A more reliable solution is now needed.

Disclosure of Invention

The technical problem to be solved by the invention is to provide an automatic supply device of a push-pull test tube rack aiming at the defects in the prior art.

In order to solve the technical problems, the invention adopts the technical scheme that: an automatic supply device of a push-pull test tube rack comprises:

the storage bin is provided with a plurality of storage chambers which are arranged along the X direction and used for storing the test tube racks;

the X-direction sliding mechanism comprises a sliding base and an X driving mechanism for driving the base to move along the X direction;

the test tube rack turnover mechanism comprises a turnover tray which is rotatably arranged on the sliding base and a turnover driving mechanism which is used for driving the turnover tray to rotate;

the test tube rack push-pull mechanism comprises a drag hook and a Y driving mechanism for driving the drag hook to move along the Y direction;

the towing hook is used for towing the test tube rack in the storage chamber of the storage bin into the turnover tray and pushing the test tube rack in the turnover tray after turnover back into the storage chamber of the storage bin.

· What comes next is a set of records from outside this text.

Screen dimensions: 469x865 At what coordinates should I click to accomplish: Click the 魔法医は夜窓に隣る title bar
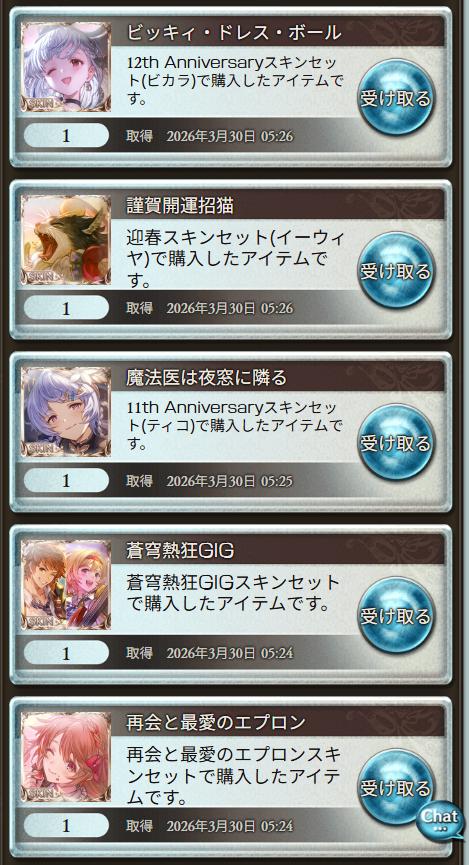279,377
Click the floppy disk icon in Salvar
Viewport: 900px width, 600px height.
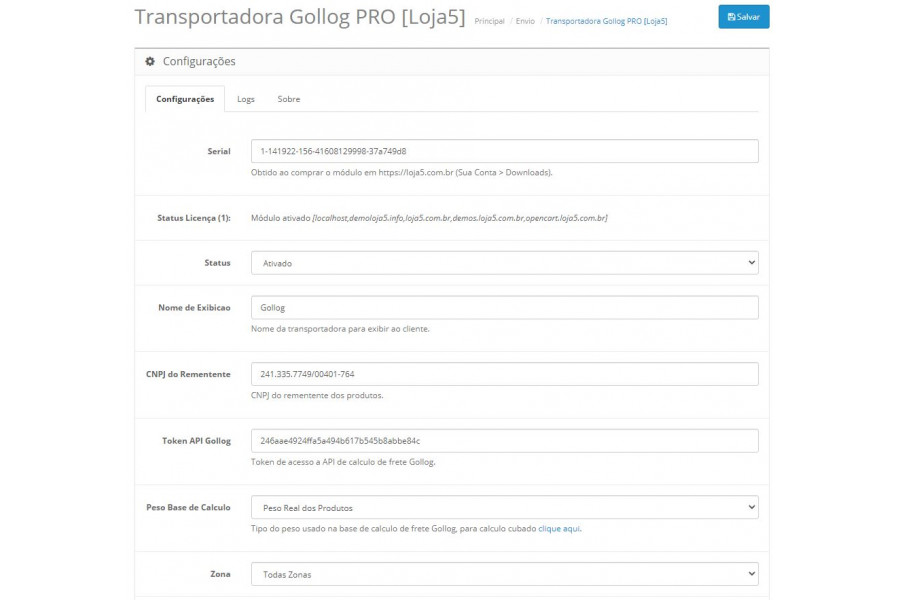[x=731, y=17]
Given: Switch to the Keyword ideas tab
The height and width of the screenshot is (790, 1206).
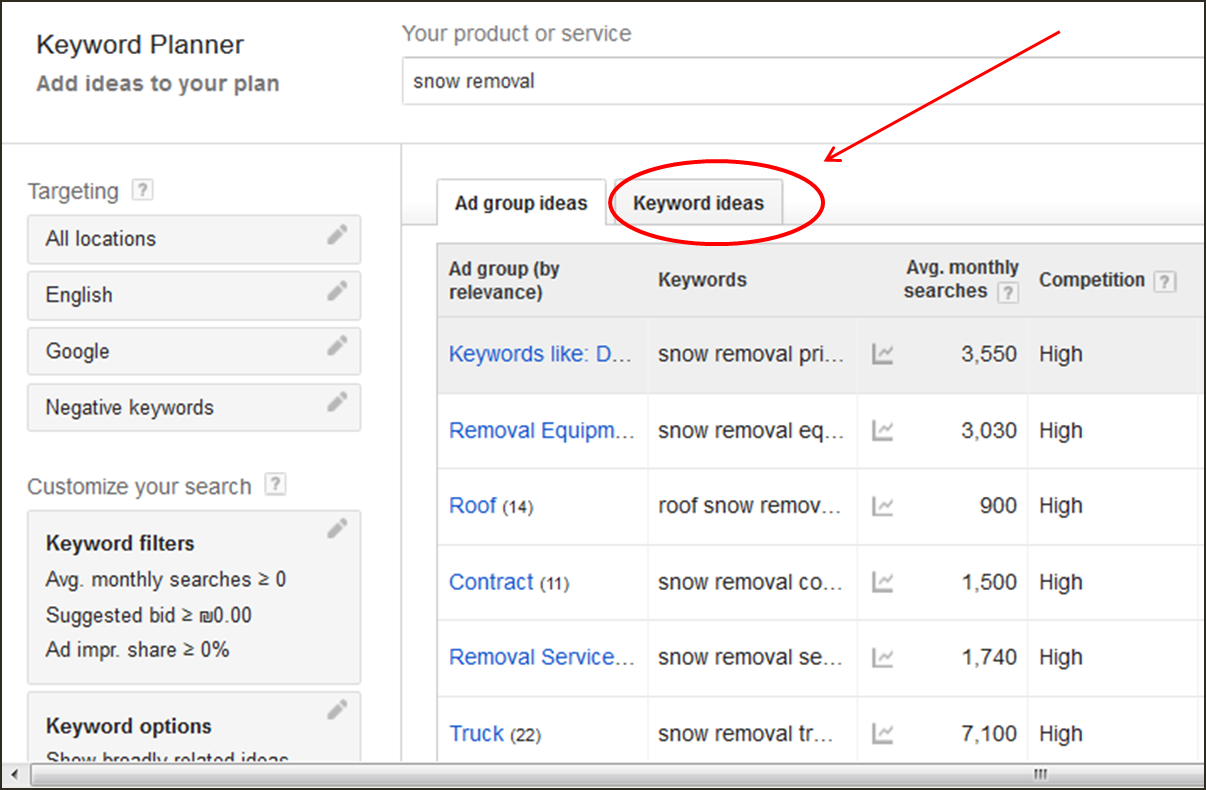Looking at the screenshot, I should pyautogui.click(x=698, y=203).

Preferably, the storage bin is arranged on a mounting plate of the bracket, and a blocking mechanism is arranged at the outlet position of each storage bin on the mounting plate;

the blocking mechanism comprises a mounting hole formed in the mounting plate, a stop pin slidably inserted in the mounting hole and a spring connected between the stop pin and the bottom surface of the mounting hole, and the top of the stop pin is provided with an inclined guide surface.

Preferably, the front end of the test tube rack is provided with a U-shaped dragging head extending out of the storage chamber;

the upper end of the towing hook is provided with a hook, and the lateral part of the hook is provided with a pressing strip.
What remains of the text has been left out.